In People v Colville (2010 NY Slip Op 07185 [2nd Dept. Oct 5, 2010]) the Second Department, without reaching a decision on the issue, engaged in detailed review of the arguments as to whether the decision to submit a lesser included offense is a fundamental one that must be made by the defendant or is a strategic one that can be made by counsel. The Colville court noted that courts have split on this issue, which has not yet been addressed by the New York Court of Appeals. On this issue the Appellate Division, Fourth Department, in People v Taylor (2 AD3d 1306 [4th Dept 2003]) held that “defendant was not denied his right to make a “fundamental decision[ ]” (internal citation omitted) when the court considered a lesser included offense charge after discussing the issue with defense counsel and the prosecutor, without input from defendant.”
What about the related issue of whether defense counsel may validly concede guilt to one of more counts over the defendant’s objection? One might think that such a concession is effectively no different than a guilty plea, and the decision whether to plead guilty is fundamental one for the defendant and not counsel (Jones v Barnes, 463 U.S. 745 [1983]; People v White, 73 NY2d 468 [1989]). Under such reasoning it would seem clear that counsel cannot make such a concession over the objection of the defendant. That position was recently rejected by the Court in Washington v Poole (_F Supp_, 2010 WL 3910176 (WDNY 10/6/10), in denying a petition for a writ of habeas corpus in which Mr. Washington urged that he was denied effective assistance of counsel when his counsel, over Mr. Washington’s objection, conceded Washington was involved in the robbery but disputed whether the handguns used during the robbery were “loaded and operable” so as to make Washington guilty of robbery in the first degree. The Court explained that
In Florida v Nixon, 543 US 175 (2004), the Supreme Court indicated that while defense counsel has an obligation to explain to the defendant a proposed strategy of conceding guilt at the guilt phase of a capital trial, counsel has no further obligation to obtain the defendant’s express consent to this strategy. Id. at 189. In Nixon, during the guilt phase of a capital trial, the defense attorney conceded that his client had committed the murder. The strategy there was to establish credibility with the jury by conceding the murder, and then to seek leniency at the sentencing phase. However, the defendant was convicted of the murder and sentenced to death. The state appellate court in Nixon reversed the defendant’s conviction and held that trial counsel’s concession of guilt, without defendant’s express consent, deprived the defendant of his right to the effective assistance of counsel guaranteed by the Sixth Amendment….The United States Supreme Court reversed. First, the Nixon court expressly rejected the proposition-also urged by petitioner here-that a concession of guilt is the functional equivalent of a guilty plea requiring the consent of the accused on the record. …

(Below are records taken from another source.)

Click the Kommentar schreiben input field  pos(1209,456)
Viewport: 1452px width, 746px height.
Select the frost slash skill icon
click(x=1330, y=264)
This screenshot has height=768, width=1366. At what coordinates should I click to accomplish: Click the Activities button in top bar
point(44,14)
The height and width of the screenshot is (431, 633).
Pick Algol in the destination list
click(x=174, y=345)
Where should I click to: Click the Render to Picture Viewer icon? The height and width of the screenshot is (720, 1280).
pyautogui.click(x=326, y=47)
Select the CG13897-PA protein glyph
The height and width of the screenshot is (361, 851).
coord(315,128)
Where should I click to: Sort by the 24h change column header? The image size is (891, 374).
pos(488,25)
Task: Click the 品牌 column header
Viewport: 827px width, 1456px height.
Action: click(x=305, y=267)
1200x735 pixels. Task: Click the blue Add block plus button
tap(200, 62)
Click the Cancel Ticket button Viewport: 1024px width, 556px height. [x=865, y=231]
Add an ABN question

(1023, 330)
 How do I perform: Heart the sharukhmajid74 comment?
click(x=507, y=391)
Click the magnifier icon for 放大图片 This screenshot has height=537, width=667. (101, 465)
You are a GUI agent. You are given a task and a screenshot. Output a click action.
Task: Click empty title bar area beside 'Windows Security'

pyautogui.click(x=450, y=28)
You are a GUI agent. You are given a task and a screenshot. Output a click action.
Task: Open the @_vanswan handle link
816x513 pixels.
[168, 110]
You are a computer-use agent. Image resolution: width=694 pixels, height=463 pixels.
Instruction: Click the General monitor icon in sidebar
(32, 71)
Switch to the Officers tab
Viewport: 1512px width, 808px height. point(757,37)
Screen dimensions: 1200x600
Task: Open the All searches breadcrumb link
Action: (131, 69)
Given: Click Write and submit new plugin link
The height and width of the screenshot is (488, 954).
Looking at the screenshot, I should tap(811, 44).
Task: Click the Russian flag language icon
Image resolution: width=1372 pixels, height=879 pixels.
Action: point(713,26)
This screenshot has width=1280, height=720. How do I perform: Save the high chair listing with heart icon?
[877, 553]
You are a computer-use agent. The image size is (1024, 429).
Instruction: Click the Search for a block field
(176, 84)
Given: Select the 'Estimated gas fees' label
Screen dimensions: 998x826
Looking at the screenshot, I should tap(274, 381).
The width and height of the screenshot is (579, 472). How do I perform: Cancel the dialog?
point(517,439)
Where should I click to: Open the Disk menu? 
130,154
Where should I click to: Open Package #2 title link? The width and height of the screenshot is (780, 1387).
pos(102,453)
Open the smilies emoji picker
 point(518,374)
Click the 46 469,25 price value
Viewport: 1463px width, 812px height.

Here, Washington has rested his ineffective assistance argument on counsel’s failure to obtain his expression consent to the concession-of-guilt strategy, and has argued that prejudice must be presumed in these circumstances. The Supreme Court rejected this proposition in Nixon, holding that defendant must show both that the strategic decision to concede guilt was objectively unreasonable and that the defendant was actually prejudiced by the decision. See, e.g., Sondey v White, No. 05-71831, 2009 WL 4800413, at *24-25 (E.D.Mich. Dec.9, 2009) (“The lesson of Nixon, as reflected in cases decided both before and after that decision, is ‘that counsel’s concession of a client’s guilt does not automatically constitute deficient performance.’ Young v Catoe, 205 F3d 750, 759 (4th Cir.2000). More specifically, ‘conceding guilt to one count of a multi-count indictment to bolster the case for innocence on the remaining counts is a valid trial strategy which, by itself, does not rise to the level of deficient performance.’ United States v Holman, 314 F.3d 837, 840 (7th Cir.2002).”).
The court’s reliance on the Supreme Court’s decision in Nixon, a capital case, would be more persuasive if capital case jurisprudence always applies in the non-capital context. But that is not the case. For example, in Beck v Alabama (447 US 625, 638 [1980]) the Supreme Court held that although it would have been constitutional in a non-capital context, a state statute precluding consideration of an appropriate lesser included offense violated due process in a capital case.